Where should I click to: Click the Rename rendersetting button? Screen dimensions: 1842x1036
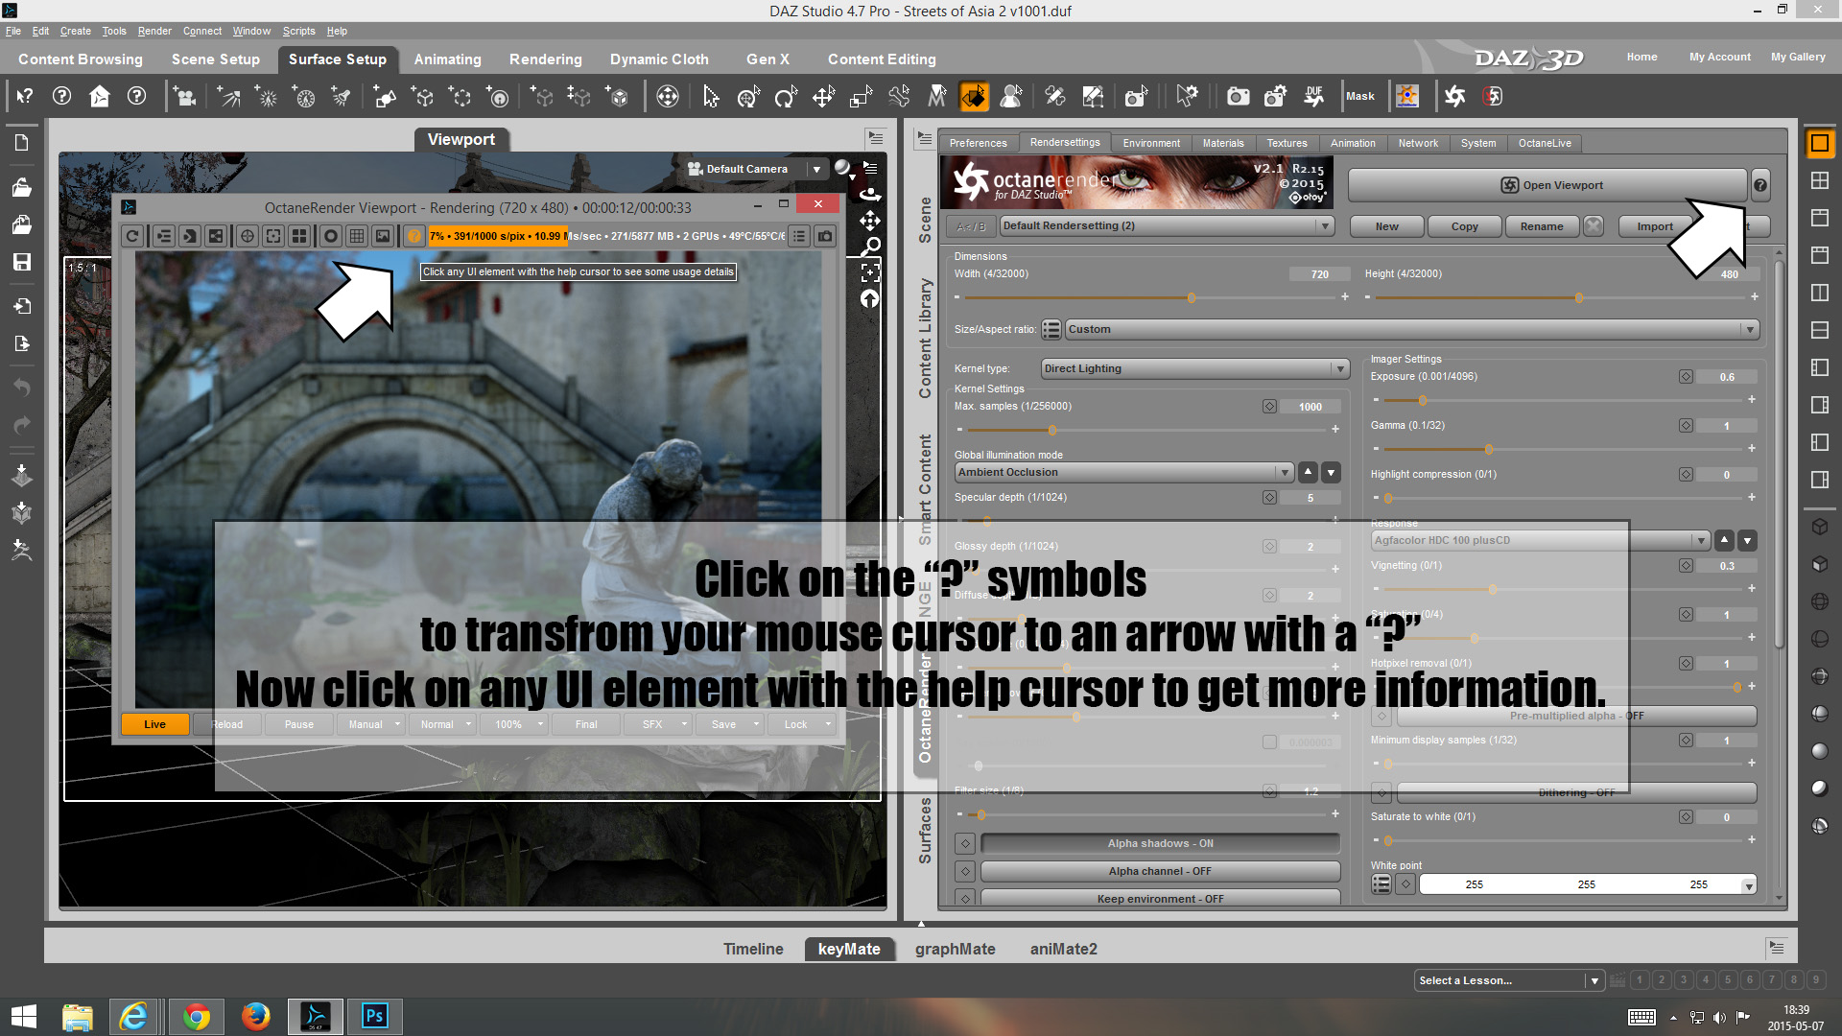(x=1541, y=226)
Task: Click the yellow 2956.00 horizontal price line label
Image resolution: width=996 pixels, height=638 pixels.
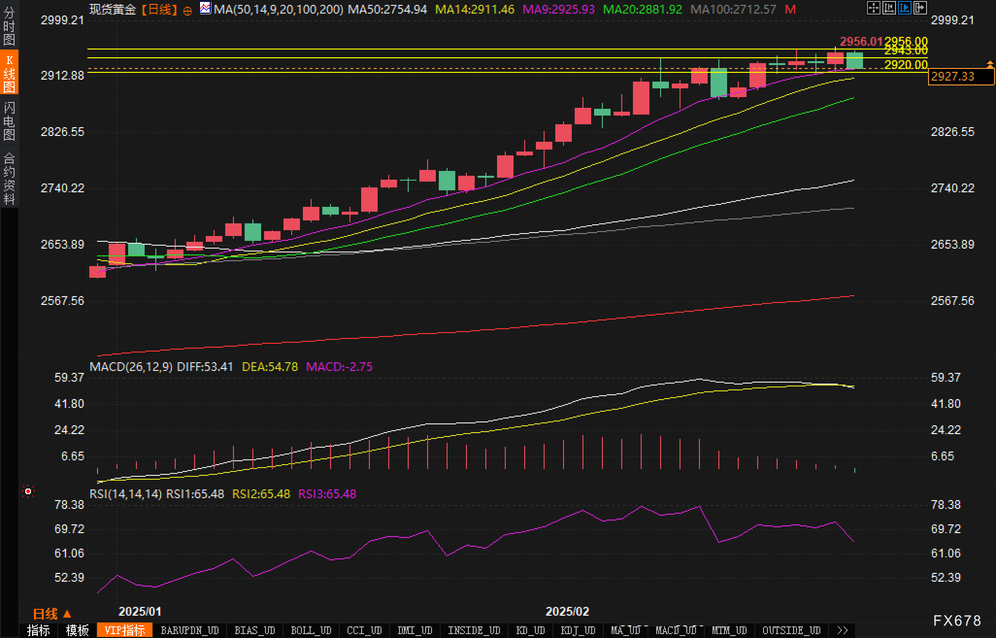Action: (906, 41)
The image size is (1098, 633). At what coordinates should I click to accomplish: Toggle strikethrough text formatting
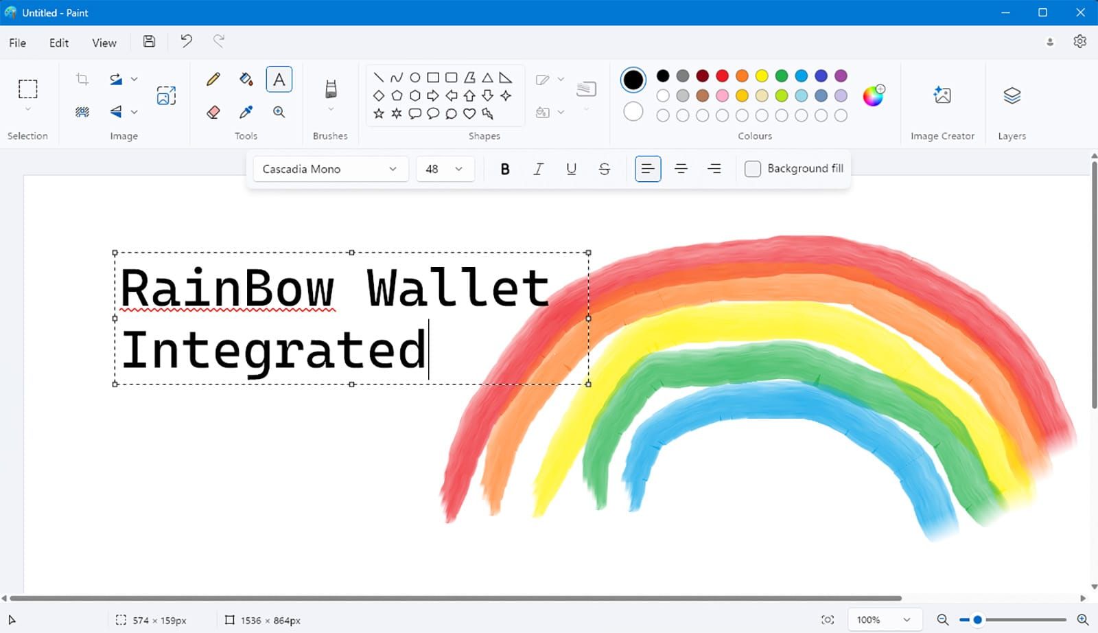(604, 168)
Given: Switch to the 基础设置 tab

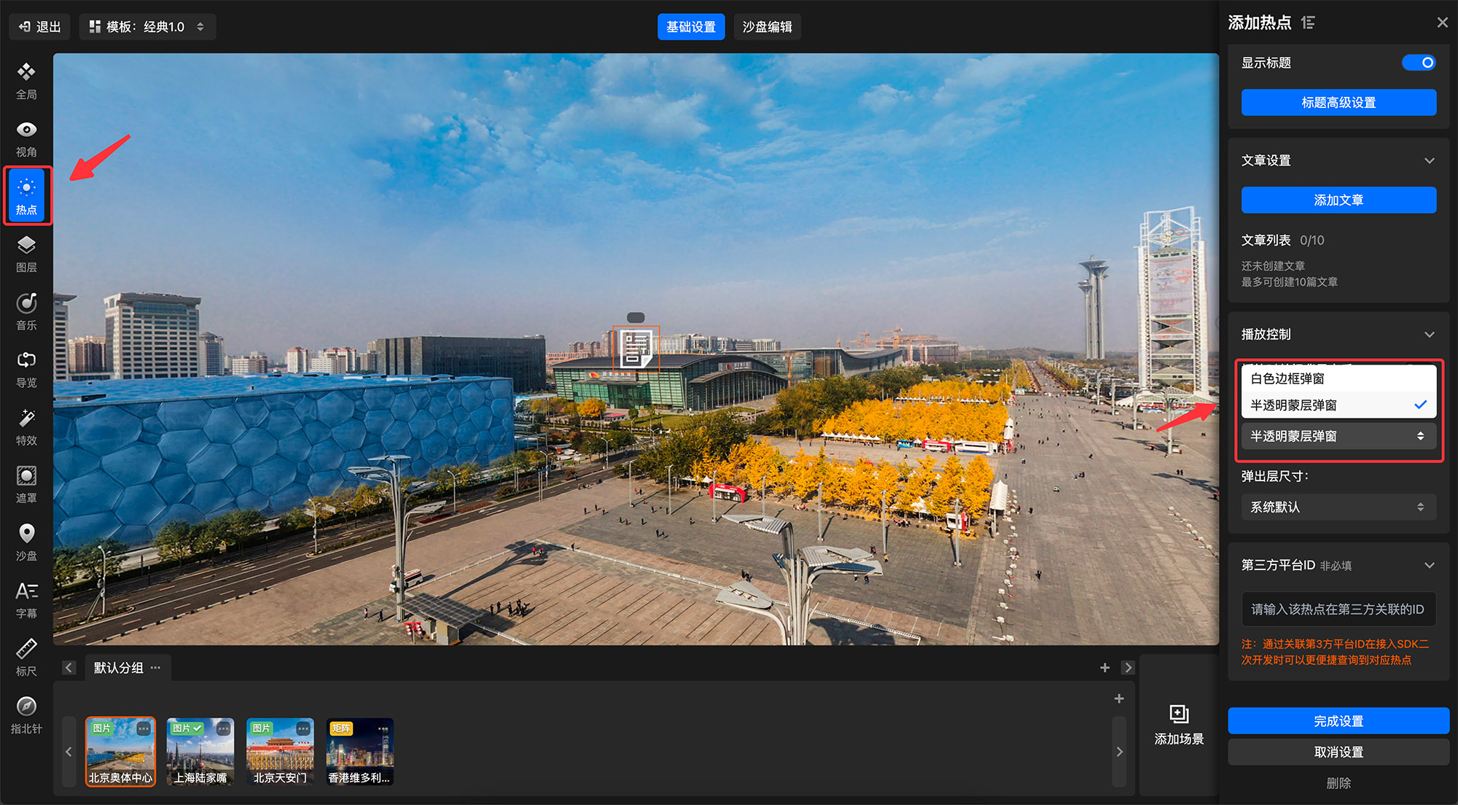Looking at the screenshot, I should (x=690, y=27).
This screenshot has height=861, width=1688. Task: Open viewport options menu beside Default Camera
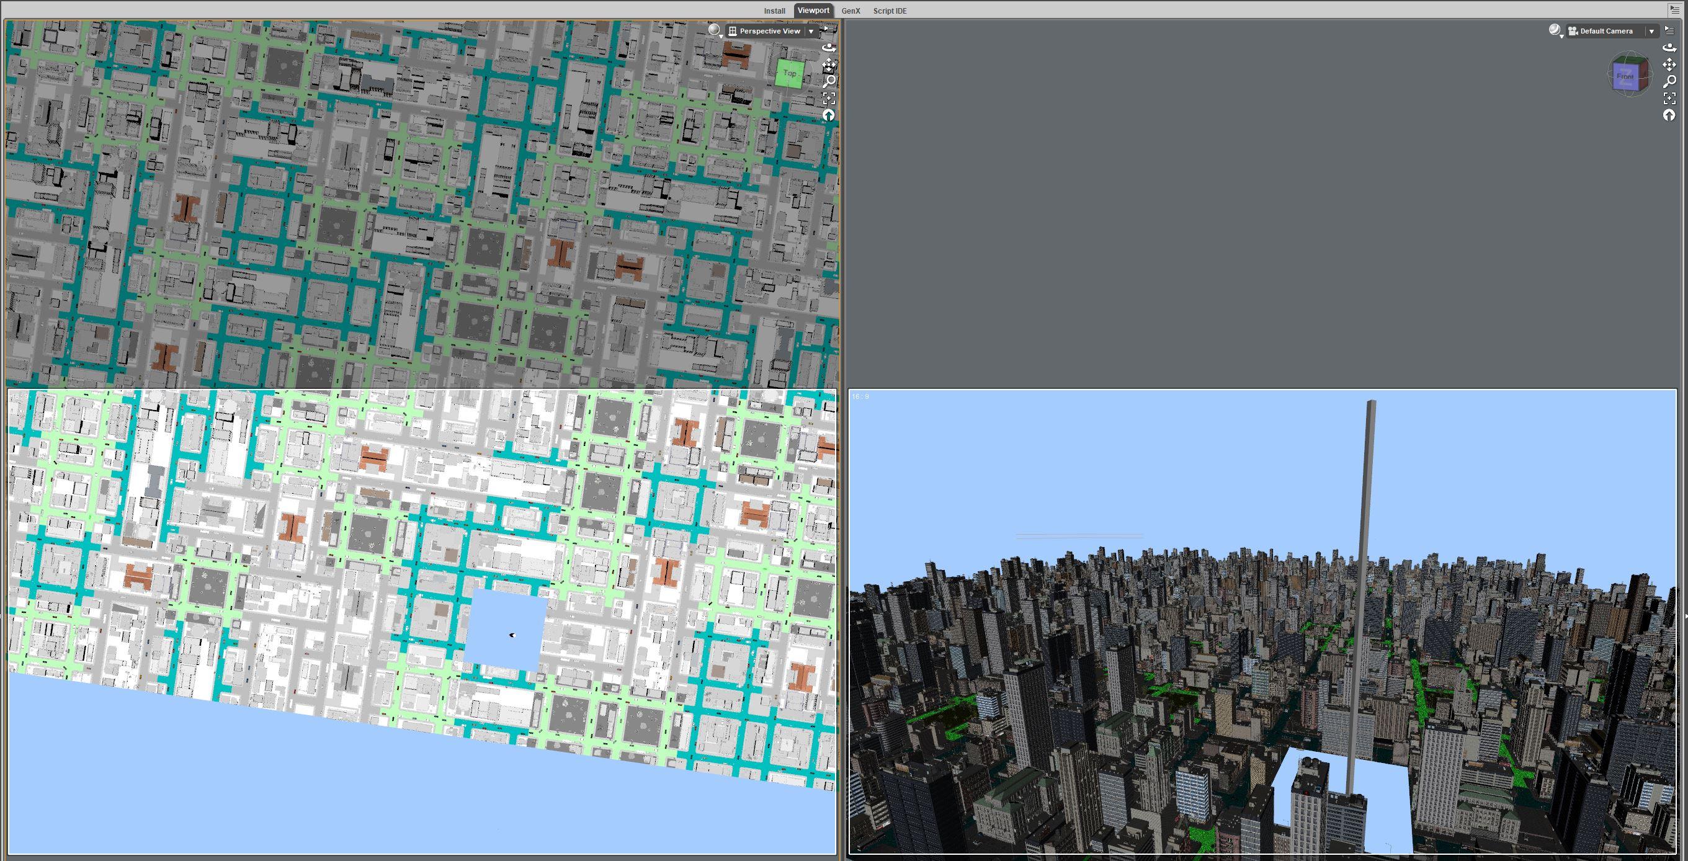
+++++
- Task -
Beginning at the line with "Image resolution: width=996", reproduce each line exactly through the last line of the records above, with pictures left out.

- Task solution -
Image resolution: width=996 pixels, height=638 pixels.
Action: (906, 41)
The image size is (1098, 633). At what coordinates should I click to accomplish: Toggle strikethrough text formatting
(604, 168)
Given: Switch to the 基础设置 tab

Looking at the screenshot, I should (x=690, y=27).
This screenshot has height=861, width=1688. Task: Open viewport options menu beside Default Camera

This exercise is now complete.